The Apple Card Is Changing How Users View Payments
Any time Apple makes a move into financial services, industry watchers pay careful attention, so it’s no surprise that Apple’s March 25th announcement of a card closely tied to the Apple Wallet and issued by Goldman Sachs, made headlines.
The card is an interesting study in a product jointly launched by a bank and large technology firm. Apple Pay was another — recall the deals Apple cut with banks for the privilege of offering Apple Pay to customers. The Apple Pay component is key — Apple Card users are being trained to use cards differently, and though the physical card is a thing of beauty, because it’s from Apple, the physical aspect matters less and less.
This was not Goldman Sach’s first financial services venture with Apple. The bank also discussed operating Apple’s financing program for iPhone purchases back in February 2018, but this program was ultimately supported by Barclaycard.

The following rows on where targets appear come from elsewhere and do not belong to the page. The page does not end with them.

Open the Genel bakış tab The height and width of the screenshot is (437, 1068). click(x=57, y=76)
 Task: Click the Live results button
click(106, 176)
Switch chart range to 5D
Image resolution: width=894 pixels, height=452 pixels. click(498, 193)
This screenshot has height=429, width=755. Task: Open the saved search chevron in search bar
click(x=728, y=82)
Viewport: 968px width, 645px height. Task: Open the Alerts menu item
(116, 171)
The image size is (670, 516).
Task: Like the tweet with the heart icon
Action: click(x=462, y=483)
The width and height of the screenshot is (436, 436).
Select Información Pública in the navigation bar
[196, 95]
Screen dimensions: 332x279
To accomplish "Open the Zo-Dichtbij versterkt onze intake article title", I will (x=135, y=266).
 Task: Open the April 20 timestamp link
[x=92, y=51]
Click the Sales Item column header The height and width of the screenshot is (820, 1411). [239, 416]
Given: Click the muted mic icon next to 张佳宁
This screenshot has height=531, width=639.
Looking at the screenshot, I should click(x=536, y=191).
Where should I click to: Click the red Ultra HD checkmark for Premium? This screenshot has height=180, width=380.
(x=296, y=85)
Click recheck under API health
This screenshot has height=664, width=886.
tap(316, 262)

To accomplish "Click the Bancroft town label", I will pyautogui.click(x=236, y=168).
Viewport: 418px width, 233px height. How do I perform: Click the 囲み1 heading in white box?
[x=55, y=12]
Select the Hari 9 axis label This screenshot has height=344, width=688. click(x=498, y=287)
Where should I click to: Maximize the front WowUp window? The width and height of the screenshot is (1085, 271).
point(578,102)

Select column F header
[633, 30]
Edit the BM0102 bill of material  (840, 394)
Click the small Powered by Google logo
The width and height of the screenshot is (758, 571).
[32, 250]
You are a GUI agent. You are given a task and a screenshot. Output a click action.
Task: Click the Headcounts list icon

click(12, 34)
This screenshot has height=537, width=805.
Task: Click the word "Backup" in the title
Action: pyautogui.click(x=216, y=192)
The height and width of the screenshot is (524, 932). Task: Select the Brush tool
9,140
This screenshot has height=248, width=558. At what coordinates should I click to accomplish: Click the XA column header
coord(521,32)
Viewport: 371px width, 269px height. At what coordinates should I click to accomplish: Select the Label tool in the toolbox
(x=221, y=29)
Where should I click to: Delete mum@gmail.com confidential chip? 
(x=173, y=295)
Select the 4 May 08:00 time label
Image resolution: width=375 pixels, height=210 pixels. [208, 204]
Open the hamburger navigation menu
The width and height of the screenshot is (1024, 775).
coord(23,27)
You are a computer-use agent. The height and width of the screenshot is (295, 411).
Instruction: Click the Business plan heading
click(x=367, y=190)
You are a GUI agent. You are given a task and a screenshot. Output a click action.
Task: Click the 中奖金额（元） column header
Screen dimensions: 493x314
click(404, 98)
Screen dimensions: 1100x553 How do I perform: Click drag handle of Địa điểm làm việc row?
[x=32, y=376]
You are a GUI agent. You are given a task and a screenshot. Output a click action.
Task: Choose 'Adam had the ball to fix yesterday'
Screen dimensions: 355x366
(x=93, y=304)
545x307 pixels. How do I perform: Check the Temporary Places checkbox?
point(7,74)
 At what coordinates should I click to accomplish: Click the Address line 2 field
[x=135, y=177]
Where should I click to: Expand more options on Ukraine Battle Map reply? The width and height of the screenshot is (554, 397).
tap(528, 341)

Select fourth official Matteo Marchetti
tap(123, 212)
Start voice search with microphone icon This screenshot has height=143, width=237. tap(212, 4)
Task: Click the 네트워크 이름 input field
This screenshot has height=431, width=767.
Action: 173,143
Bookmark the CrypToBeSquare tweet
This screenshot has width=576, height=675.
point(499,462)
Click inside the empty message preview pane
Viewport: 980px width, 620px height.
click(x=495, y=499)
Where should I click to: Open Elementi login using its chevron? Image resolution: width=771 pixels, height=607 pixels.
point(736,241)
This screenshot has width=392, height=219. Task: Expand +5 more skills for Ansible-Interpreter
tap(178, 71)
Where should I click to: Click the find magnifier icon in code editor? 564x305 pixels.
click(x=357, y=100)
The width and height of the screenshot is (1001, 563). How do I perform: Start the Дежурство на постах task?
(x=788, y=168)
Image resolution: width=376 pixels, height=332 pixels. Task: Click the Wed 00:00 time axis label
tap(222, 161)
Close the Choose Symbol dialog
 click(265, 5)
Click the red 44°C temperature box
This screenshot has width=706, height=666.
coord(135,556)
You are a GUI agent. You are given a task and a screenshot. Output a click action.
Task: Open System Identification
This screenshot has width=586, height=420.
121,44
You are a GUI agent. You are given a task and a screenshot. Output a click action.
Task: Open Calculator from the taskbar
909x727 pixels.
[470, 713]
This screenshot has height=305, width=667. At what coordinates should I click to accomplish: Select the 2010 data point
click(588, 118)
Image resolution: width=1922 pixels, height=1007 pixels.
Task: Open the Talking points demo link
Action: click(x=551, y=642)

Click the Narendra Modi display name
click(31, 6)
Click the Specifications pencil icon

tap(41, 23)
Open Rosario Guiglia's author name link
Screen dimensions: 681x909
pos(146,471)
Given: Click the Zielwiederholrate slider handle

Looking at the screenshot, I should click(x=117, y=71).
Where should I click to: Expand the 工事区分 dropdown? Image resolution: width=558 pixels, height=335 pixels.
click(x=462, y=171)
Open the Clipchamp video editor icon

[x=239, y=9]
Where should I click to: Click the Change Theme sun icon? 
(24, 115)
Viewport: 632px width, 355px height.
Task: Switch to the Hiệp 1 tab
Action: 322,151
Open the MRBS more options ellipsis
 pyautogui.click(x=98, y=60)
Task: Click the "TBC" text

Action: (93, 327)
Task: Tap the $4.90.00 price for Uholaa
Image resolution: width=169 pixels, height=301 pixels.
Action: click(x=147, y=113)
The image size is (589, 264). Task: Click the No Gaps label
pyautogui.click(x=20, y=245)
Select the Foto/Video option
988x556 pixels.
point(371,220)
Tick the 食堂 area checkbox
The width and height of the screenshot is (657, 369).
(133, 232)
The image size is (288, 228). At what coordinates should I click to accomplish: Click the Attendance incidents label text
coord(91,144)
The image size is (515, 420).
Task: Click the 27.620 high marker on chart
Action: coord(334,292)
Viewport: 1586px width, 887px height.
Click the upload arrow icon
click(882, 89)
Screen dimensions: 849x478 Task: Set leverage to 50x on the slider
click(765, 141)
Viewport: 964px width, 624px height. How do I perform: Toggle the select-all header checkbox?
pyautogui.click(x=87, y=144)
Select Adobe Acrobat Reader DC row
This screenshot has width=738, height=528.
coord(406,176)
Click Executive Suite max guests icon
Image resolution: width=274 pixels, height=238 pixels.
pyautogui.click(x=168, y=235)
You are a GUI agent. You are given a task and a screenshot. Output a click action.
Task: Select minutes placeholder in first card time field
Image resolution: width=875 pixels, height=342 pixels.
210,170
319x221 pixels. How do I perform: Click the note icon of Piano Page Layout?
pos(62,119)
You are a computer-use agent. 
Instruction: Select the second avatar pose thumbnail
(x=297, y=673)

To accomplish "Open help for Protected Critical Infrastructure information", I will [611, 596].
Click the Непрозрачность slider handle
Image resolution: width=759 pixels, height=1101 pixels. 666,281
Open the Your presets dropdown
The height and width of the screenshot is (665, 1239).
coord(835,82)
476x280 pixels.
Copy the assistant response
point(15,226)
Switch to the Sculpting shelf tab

The Apple Card rolled out to select users on August 6, with a mobile-only application process within the Apple Wallet app. This led to many unboxing videos and oohs and ahhs over the card’s aesthetics. In these days of mobile payments innovation, a good-looking card still goes a long way, as many challenger banks have learned. But the Apple Card is not enabled for contactless payments — users will use Apple Pay for that — and contains no numbers or expiration date. It’s more the symbol or idea of a card, and in this it is innovative and will be imitated.
Reactions to the card have varied, with some calling it the foundation for Apple’s post-iPhone strategy and the start of a new Apple Pay-based ecosystem. Even though it is a bank-issued credit card, and virtual cards are nothing new, many have hailed this as something new because of how tightly Apple ties everything together. For banks, it is likely how it is used and how customers interact with it that is most interesting.
The Apple Card launch contrasts dramatically with Google’s various efforts to release a card and tie it into its more open payment system. In the era of open source and open banking, it is the most closed-off system of all that earns praise for its security and functionality. An example of this is that Apple is apparently barring Goldman from using transaction data (or location data) for marketing.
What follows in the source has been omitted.